Results of a new Outdoor Alliance for Kids poll found that 68 percent of respondents were opposed to the raise in fees with 64 percent of those surveyed saying that the proposed increase would make them less likely to visit a National Park Service site. The poll also shows these feelings are shared by American’s across the political spectrum. NRPA joins OAK in its concern that these proposed changes would negatively impact the ability of families to access some of the most popular outdoor attractions.
As land managers, you know the power that parks and public lands and the ability to access them can have on people of all genders, races and economic backgrounds. We are concerned these increased fees would make it increasingly difficult for all individuals and families to afford a visit.

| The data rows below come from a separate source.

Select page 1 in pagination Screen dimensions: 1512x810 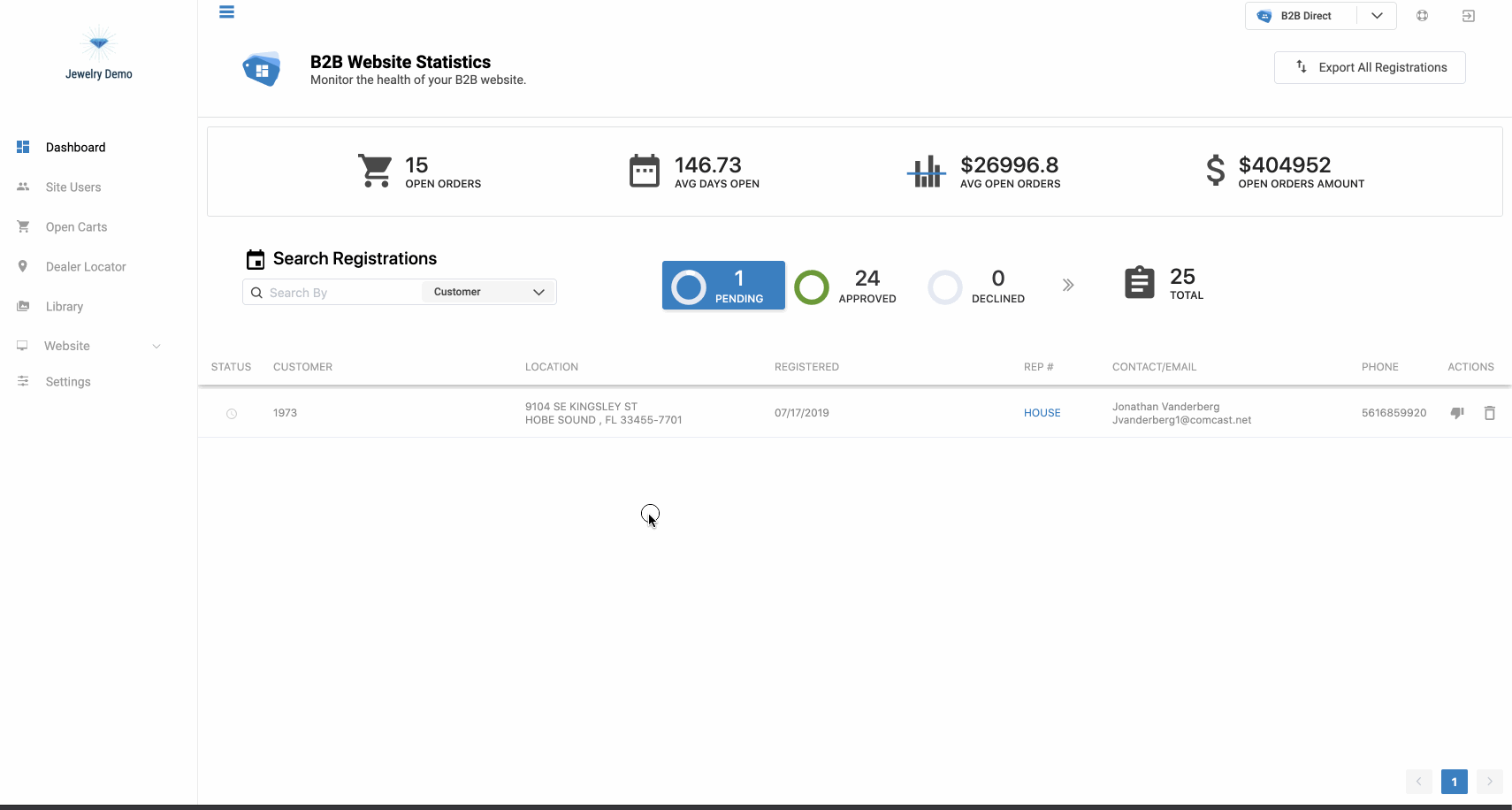1455,782
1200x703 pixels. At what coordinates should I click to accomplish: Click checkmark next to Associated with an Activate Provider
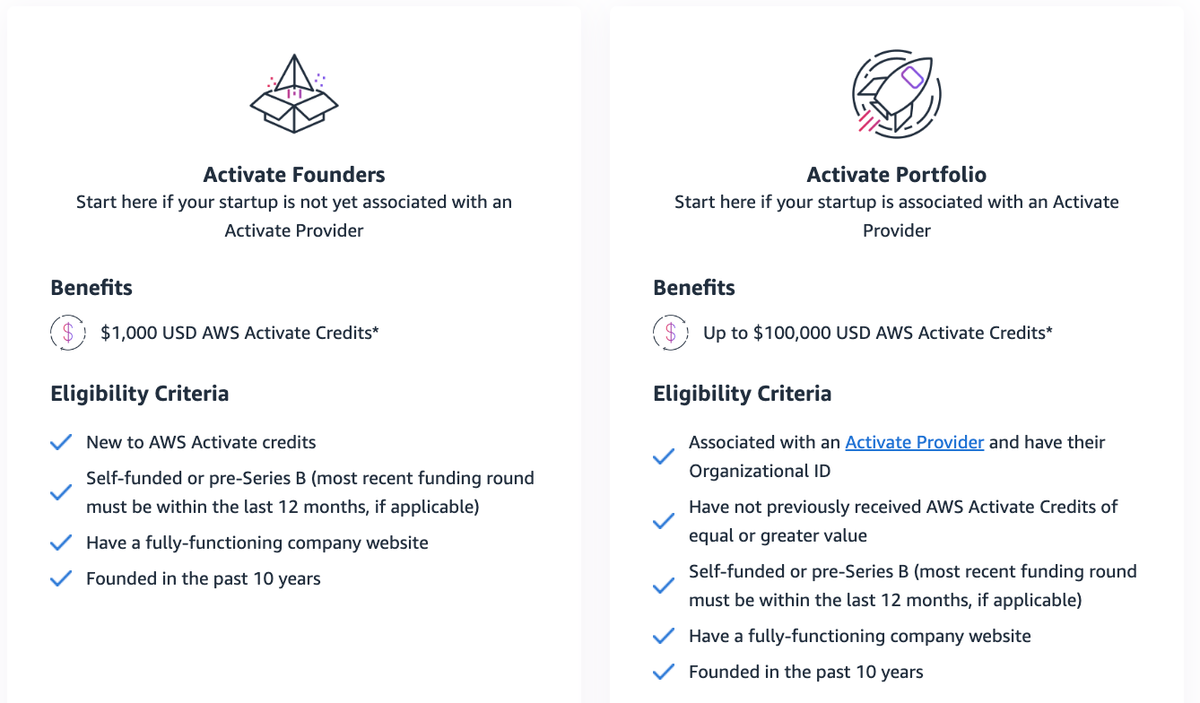coord(663,457)
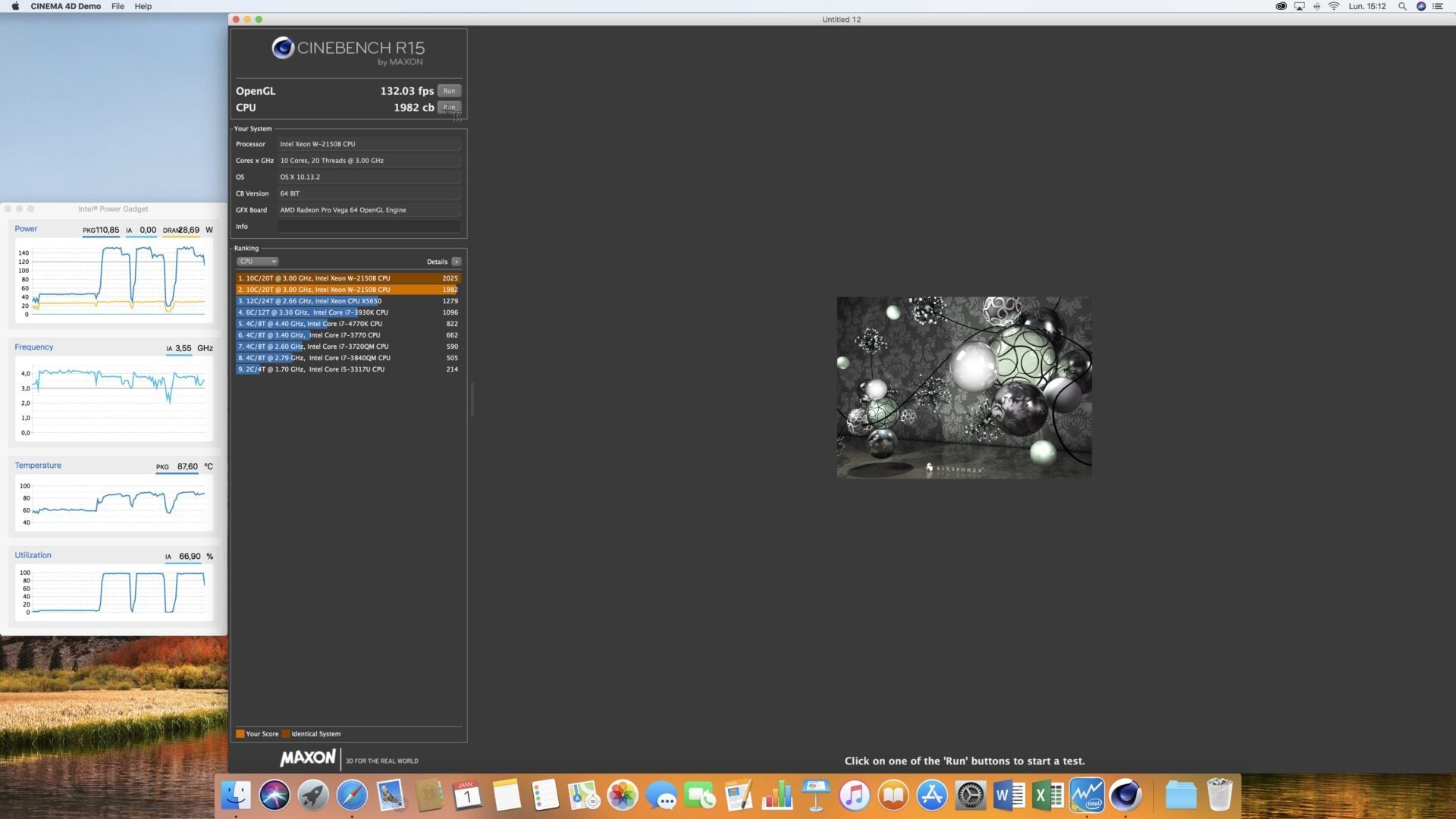Click the Cinema 4D Dock icon
Image resolution: width=1456 pixels, height=819 pixels.
(x=1125, y=795)
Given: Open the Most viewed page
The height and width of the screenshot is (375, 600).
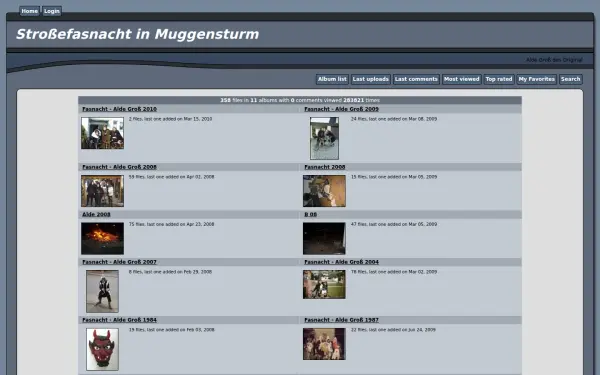Looking at the screenshot, I should pos(461,79).
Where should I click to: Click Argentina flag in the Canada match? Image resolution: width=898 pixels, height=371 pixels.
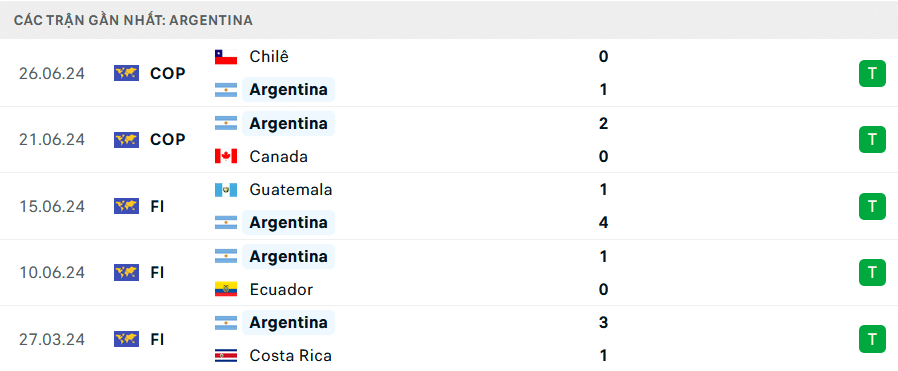click(226, 123)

While we believe that land managers should have the flexibility to adjust fees to help meet ongoing operations and maintenance needs, we’re concerned that any increases raised by revenue are dwarfed by proposed budget cuts to the National Park Service. NRPA has joined OAK in submitting comments to the National Park Service on this proposed change. We look forward to working with our OAK partners to promote access to recreation opportunities in local parks, nearby nature in state parks, and once-in-a-lifetime experiences in our national parks to ensure that ALL children have the opportunity to experience the power of parks.
OAK is a national strategic partnership, made up of nearly 100 organizations, including NRPA, who have a common interest in connecting children, youth and families with the outdoors in a safe and accessible way. The OAK survey was conducted by Hart Research Associates/Chesapeake Beach Consulting and included online interviews with 1,000 adults.